Patton, Chloe (2011) “‘Some Kind of Weird, Evil Experiment’: Student Perceptions of Peer Assessment.” Assessment & Evaluation in Higher Education. (2011): 719–731. Web. Mar 13, 2014.

 

Have you ever thought of using rubrics for the purposes of peer assessment? Patton’s data from focus groups in an Australian university indicate that students are under no illusions about the impetus for faculty to engage them in peer assessment, intuiting that the goal is not pedagogical, but rather structural, and due to instructors’ efforts to save time in a context of an “increasing scarcity of resources” (728). Her goal is to step outside of the “taken-for-granted positivist framework” (721) that undergirds studies of student self-assessment (e.g. reliability studies), and do a theory-driven study that puts these practices in the context of larger power structures. Patton draws from Tan’s distinctions between the different kinds of power governing relations within universities—“sovereign power” describes the finite power of the individual as agent; “epistemological power” governs what kinds of knowledge is valid, and who has intellectual authority; and “disciplinary power” (from Foucault) defines the way that assessment “subjects the learner to normalising judgement” (727)—to add a fourth she calls “structural power.” This names the ways that organizational and societal structures interact to inflect assessment practices in the new university with its “‘new managerialist’ policies and programmes” (729).

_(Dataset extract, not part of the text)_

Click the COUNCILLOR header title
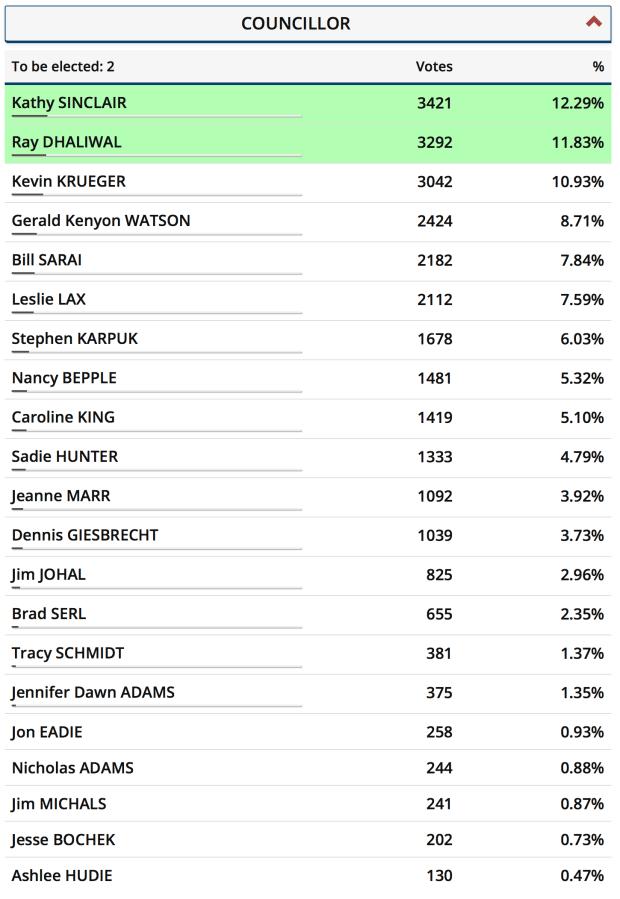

The take-away for faculty from this article could be to instigate a practice of asking students to engage in peer assessment of work-in-progress, with well-thought out and discussed criteria, so that they recognize assessment’s role in their learning. More formative than summative, it is therefore more explicitly pedagogical rather than a veiled instrument in reducing instructor workload.   

 

Reynolds, Julie, Robin Smith, Cary Moskovitz, and Amy Sayle. “BioTAP: A Systematic Approach to Teaching Scientific Writing and Evaluating Undergraduate Theses.” BioScience.  59. 10 (2009): 896-903. Web. Mar 13, 2014.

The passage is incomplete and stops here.